# Ecigssa T-shirts



## Gizmo (19/6/14)

Unforutnately my expectations of people purchasing the ecigssa t-shirts at the vape meet was not soo great. We never even sold one  .

I am quite a fair chunk of change out now and would really appreciate it if you guys could show some support and purchase our super fantastic long sleeve ecigssa T-Shirt! I have 49 that need a nice home.

I am willing to let them go at R220 a shirt. You can either pay via donating or you can pay into my personal account. All proceeds go to keeping ecigssa up and running.

All shirts are a size Large. More sizes can be made once I can get most of these gone.

Thank guys!

Reactions: Winner 2


----------



## annemarievdh (19/6/14)

I acutuly want xxl and xxxl but if large is all you have. I am ordering one for the end of the month. PLEASE.

They are soooo COOL. I just love them!!!

They are a MUST HAVE for every ecigssa forumite

Reactions: Thanks 1


----------



## Phill (19/6/14)

Morning @Gizmo , I will be popping by VapeKing next week Thursday to collect and pay for my two orders I placed. Please can you keep one of these Long T's for me

Reactions: Like 1 | Thanks 2


----------



## Rob Fisher (19/6/14)

I would order a couple in a heartbeat if there was XXL or XXXL... but a L would just be an expensive washing up rag.


----------



## annemarievdh (19/6/14)

Rob Fisher said:


> I would order a couple in a heartbeat if there was XXL or XXXL... but a L would just be an expensive washing up rag.


 
Buy one and put it in a frame like people do with the rugby t's. and hang it on your wall behind your vape gear table.
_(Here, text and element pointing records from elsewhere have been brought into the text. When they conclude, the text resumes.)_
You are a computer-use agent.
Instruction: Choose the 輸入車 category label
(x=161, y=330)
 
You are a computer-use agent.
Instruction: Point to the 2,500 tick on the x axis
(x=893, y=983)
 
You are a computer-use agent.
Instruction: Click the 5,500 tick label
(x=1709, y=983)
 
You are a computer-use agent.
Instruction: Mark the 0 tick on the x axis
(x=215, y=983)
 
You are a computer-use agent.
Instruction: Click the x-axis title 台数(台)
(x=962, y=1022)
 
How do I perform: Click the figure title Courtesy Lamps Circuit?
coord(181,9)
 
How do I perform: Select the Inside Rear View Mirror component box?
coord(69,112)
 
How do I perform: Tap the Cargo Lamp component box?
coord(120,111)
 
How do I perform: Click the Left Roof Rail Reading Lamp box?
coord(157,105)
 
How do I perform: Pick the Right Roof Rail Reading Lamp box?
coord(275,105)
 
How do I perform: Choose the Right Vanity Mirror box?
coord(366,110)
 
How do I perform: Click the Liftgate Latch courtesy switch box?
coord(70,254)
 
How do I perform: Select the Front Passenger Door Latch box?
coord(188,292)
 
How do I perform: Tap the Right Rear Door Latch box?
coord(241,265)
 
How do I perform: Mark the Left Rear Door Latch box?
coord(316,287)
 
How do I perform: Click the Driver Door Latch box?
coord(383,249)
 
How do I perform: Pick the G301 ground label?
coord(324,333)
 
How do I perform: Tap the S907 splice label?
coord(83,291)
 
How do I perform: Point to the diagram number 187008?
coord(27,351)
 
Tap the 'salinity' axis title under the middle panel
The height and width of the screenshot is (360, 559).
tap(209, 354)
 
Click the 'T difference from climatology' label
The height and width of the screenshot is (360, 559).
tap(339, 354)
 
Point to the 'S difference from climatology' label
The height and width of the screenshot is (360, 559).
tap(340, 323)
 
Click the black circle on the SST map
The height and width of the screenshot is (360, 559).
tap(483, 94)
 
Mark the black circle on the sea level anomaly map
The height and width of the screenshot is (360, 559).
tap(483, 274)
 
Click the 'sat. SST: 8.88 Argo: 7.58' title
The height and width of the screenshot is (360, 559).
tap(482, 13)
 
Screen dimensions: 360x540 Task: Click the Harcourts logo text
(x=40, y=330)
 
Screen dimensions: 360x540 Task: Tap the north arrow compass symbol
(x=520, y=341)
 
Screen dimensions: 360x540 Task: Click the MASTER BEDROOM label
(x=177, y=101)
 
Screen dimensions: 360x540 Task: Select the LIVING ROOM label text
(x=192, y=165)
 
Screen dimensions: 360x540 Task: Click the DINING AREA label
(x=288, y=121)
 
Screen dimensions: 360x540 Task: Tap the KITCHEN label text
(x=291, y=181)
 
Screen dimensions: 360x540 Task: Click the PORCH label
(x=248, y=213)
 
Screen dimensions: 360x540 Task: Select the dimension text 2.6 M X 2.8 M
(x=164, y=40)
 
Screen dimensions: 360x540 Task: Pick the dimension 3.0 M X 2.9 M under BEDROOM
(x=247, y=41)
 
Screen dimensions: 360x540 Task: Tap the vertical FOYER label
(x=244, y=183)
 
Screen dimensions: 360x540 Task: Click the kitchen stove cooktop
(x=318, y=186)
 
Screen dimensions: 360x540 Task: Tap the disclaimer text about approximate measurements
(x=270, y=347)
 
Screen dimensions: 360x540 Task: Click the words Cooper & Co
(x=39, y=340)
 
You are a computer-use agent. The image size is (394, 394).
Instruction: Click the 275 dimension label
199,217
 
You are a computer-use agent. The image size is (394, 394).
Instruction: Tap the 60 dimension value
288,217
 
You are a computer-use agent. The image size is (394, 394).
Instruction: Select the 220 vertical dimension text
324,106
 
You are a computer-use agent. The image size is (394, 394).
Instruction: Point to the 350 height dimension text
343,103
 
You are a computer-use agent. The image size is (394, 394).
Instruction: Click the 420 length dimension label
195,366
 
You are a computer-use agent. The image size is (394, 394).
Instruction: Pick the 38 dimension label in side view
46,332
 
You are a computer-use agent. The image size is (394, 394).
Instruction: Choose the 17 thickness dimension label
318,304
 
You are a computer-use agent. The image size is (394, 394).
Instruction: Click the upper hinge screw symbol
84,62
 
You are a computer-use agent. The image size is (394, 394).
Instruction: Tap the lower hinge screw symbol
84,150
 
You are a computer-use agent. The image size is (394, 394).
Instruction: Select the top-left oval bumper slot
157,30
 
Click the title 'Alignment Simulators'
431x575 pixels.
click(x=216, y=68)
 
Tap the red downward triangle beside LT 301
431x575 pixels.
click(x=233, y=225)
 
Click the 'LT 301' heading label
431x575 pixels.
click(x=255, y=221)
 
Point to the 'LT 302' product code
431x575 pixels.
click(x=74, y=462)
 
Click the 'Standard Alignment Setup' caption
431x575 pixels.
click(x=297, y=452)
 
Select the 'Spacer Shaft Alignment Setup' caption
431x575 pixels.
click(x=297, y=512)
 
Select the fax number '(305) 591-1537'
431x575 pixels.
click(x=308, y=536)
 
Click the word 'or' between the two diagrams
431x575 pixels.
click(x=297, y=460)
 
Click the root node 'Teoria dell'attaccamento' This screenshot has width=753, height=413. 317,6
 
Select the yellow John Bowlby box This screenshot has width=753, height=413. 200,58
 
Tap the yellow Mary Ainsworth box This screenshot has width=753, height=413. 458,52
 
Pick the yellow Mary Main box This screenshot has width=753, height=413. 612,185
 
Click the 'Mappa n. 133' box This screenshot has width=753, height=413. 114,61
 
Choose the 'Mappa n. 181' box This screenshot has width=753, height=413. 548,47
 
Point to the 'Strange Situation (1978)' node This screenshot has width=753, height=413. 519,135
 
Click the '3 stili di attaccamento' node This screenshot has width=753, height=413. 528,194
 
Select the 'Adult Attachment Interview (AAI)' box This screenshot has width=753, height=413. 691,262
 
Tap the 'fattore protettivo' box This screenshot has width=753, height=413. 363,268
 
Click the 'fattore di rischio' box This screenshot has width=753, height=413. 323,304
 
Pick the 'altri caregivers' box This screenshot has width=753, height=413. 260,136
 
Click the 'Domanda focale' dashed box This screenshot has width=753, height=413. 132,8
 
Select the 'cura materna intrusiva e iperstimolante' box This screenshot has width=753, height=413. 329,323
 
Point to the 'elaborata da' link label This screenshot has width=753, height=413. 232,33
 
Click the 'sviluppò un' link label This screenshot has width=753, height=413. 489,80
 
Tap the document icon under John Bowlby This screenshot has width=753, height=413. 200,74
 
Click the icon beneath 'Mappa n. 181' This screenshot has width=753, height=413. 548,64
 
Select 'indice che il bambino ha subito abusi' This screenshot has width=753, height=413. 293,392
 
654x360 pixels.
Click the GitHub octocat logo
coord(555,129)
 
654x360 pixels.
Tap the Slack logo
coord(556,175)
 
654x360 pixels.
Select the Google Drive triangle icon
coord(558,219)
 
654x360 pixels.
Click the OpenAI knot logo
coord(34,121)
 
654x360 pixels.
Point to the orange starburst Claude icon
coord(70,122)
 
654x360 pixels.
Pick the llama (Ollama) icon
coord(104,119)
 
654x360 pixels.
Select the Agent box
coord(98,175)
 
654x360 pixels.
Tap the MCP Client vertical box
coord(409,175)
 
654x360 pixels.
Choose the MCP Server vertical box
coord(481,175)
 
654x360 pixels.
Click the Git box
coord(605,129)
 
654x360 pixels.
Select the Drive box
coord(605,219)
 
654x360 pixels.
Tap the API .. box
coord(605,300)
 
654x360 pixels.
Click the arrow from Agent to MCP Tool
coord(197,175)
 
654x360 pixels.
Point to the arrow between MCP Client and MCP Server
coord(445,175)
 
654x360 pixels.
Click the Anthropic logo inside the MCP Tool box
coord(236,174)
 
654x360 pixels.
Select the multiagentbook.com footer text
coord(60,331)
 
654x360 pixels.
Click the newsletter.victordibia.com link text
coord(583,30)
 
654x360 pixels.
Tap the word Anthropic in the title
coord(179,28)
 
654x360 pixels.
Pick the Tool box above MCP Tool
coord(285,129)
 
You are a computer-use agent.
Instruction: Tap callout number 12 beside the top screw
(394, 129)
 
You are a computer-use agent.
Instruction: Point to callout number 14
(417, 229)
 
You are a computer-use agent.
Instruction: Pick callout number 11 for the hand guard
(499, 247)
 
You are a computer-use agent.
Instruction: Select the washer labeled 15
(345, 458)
Reactions: Winner 1 | Funny 1


----------



## annemarievdh (19/6/14)

I'm gona put the one I want in a frame and hang it where my customers can see it


----------



## Al3x (19/6/14)

@Gizmo hows some pics

Reactions: Agree 1


----------



## crack2483 (19/6/14)

Yip. Some pics please. 

Sent from my SM-N9005 using Tapatalk


----------



## Gizmo (19/6/14)



Reactions: Winner 1


----------



## annemarievdh (19/6/14)

They are stunning @Gizmo !!!!

But it looks like I might need 2, one framed for the front and 1 for the back


----------



## Rob Fisher (19/6/14)

@Gizmo remind me to get some down with my next VK order for sale at the KZN meet!


----------



## Andre (19/6/14)

I certainly would have ordered if it did not carry the "ecig" term.


----------



## Gizmo (19/6/14)

That surely doesn't make sense seeing that our forum is ecigssa

Sent from my SM-G900H using Tapatalk

Reactions: Agree 2


----------



## Andre (19/6/14)

Gizmo said:


> That surely doesn't make sense seeing that our forum is ecigssa
> 
> Sent from my SM-G900H using Tapatalk


Oh, I do not want to open that debate again, but we have had many a discussion on an appropriate name for the forum, e.g. http://www.ecigssa.co.za/threads/do-we-need-to-consider-a-new-future-name-for-the-forum.1351/.
In short, personally I do not like the forum name for its association with cigarettes, but am quite prepared to live with it for the sake of vapers and vaping. But am not going to carry it on my chest.

Reactions: Winner 1


----------